» Exercise instructions
Without adding anything, give again the lines from the one holding "Click the red 1.28880 price tag" through the final line of the records, exactly, with both ends included and pictures dropped.

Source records
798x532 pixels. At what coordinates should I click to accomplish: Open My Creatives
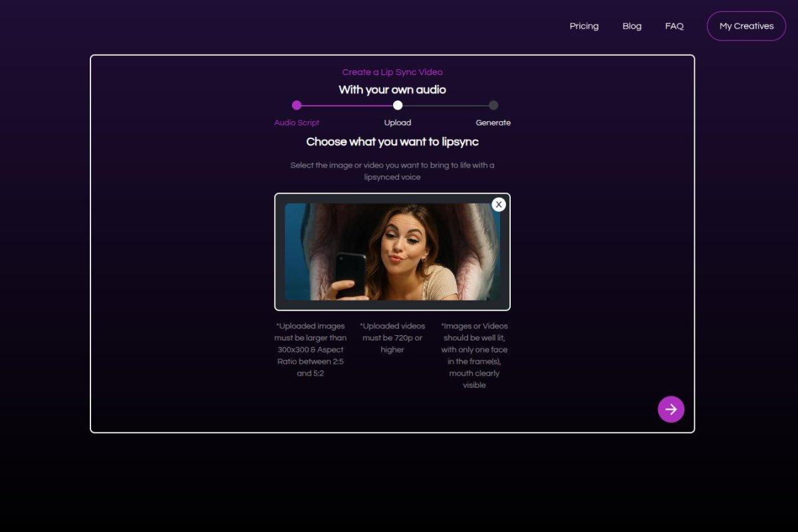(x=746, y=26)
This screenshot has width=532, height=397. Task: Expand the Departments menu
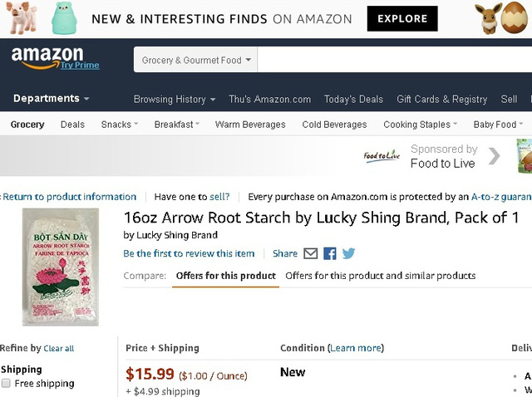point(52,99)
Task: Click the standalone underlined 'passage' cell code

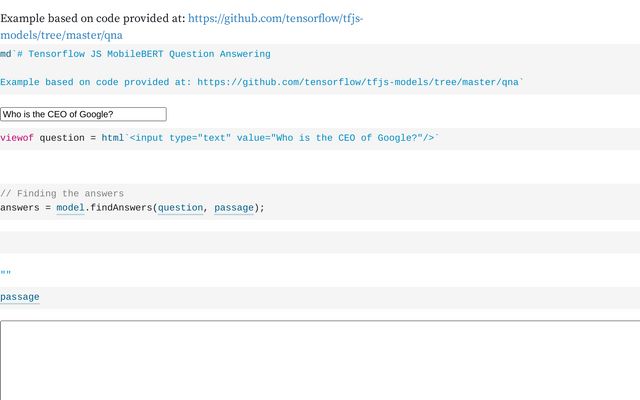Action: 20,297
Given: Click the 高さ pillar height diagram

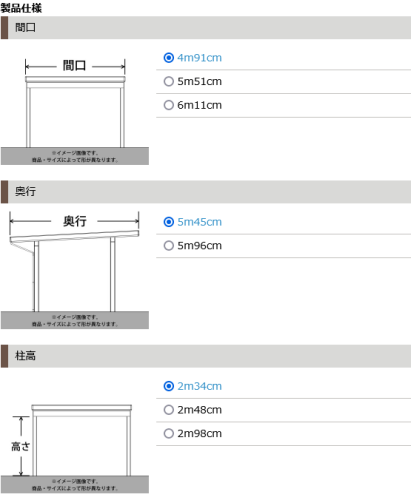Looking at the screenshot, I should pos(75,449).

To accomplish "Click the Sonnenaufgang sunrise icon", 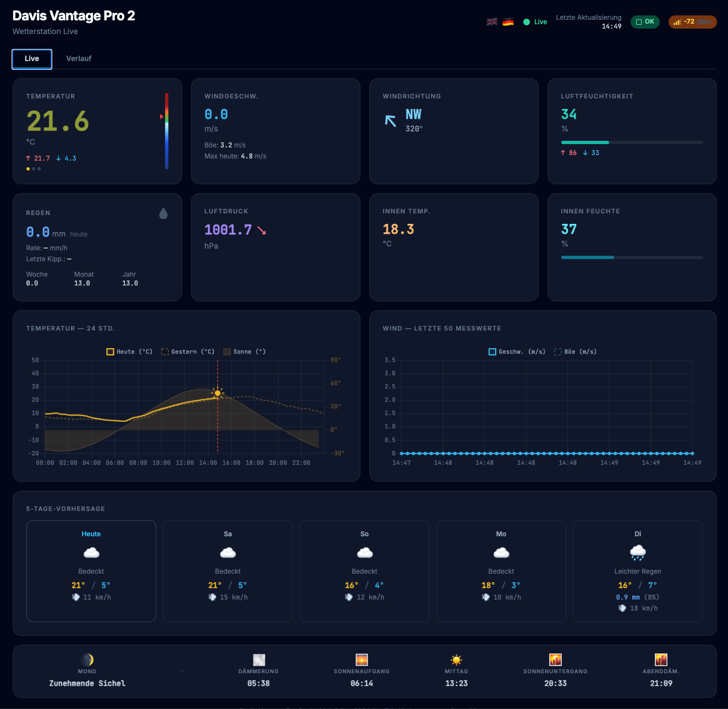I will tap(362, 659).
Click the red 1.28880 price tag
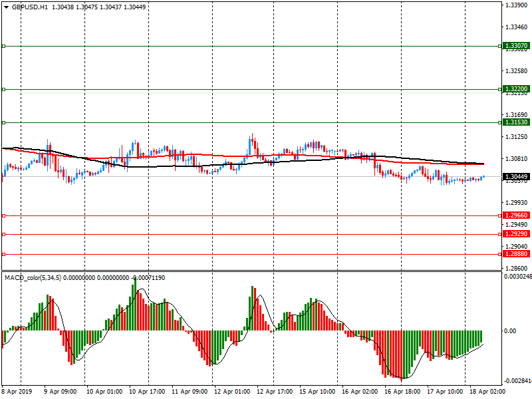 (x=516, y=254)
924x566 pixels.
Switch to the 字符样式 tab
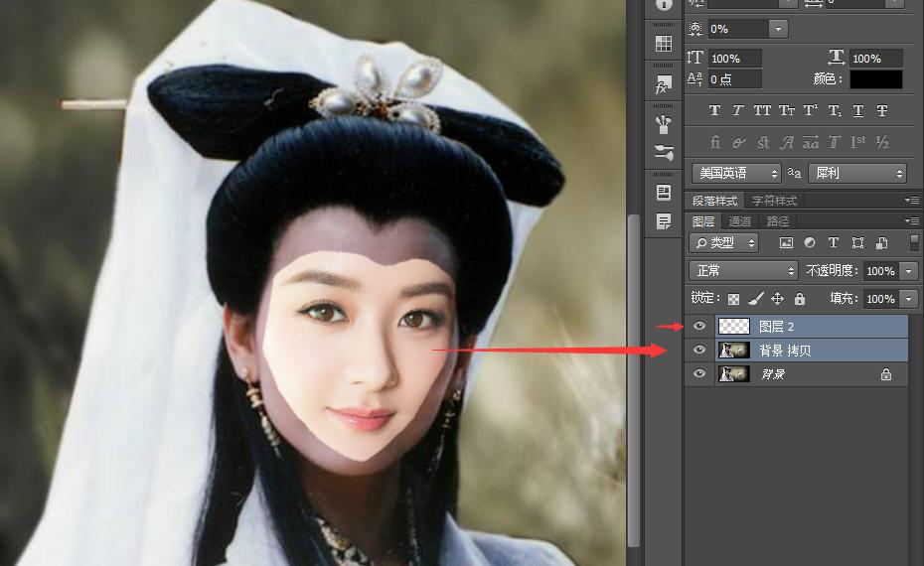[x=772, y=201]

» Output of the task
Click the red 1.28880 price tag
 (x=516, y=254)
924x566 pixels.
Switch to the 字符样式 tab
[x=772, y=201]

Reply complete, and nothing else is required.